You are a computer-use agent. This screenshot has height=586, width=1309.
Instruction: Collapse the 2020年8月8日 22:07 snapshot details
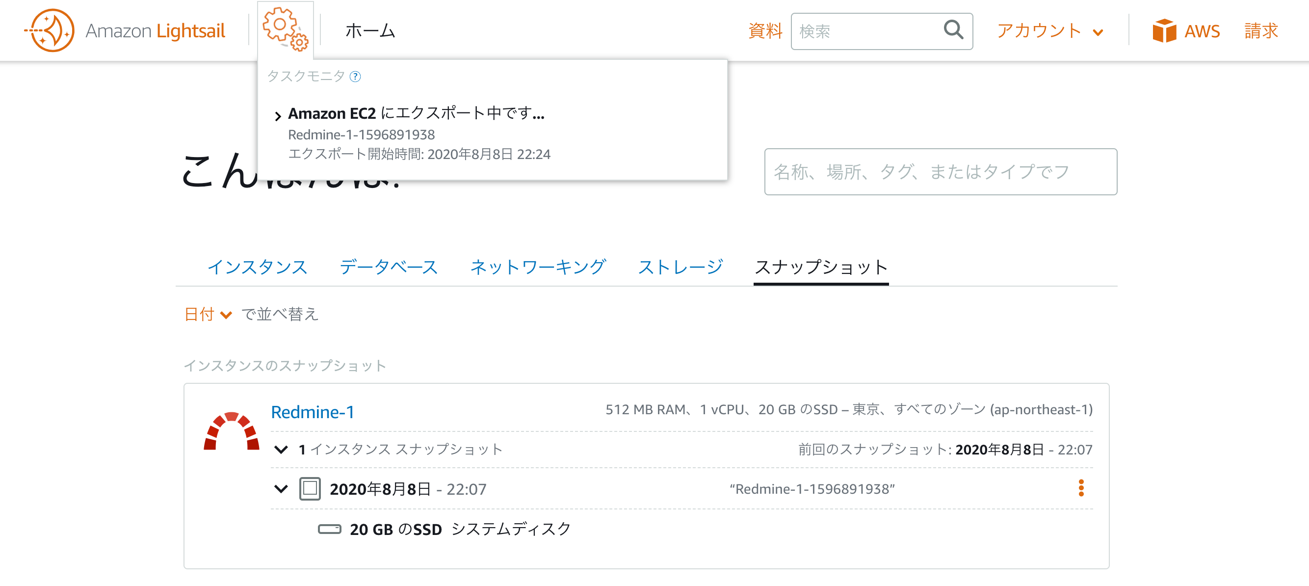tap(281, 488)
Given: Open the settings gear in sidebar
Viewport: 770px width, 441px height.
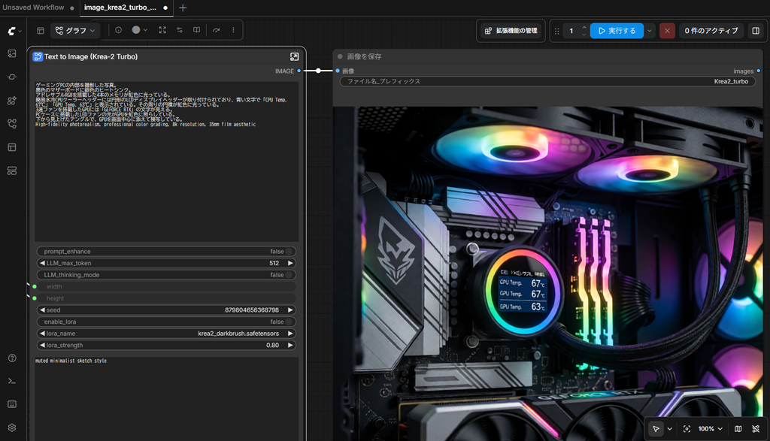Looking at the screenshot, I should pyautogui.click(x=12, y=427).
※ ※ ※
Which lines in the items above contain the string "height"? Copy out each one in full.

You are a computer-use agent. This screenshot has height=586, width=1309.
Viewport: 770px width, 441px height.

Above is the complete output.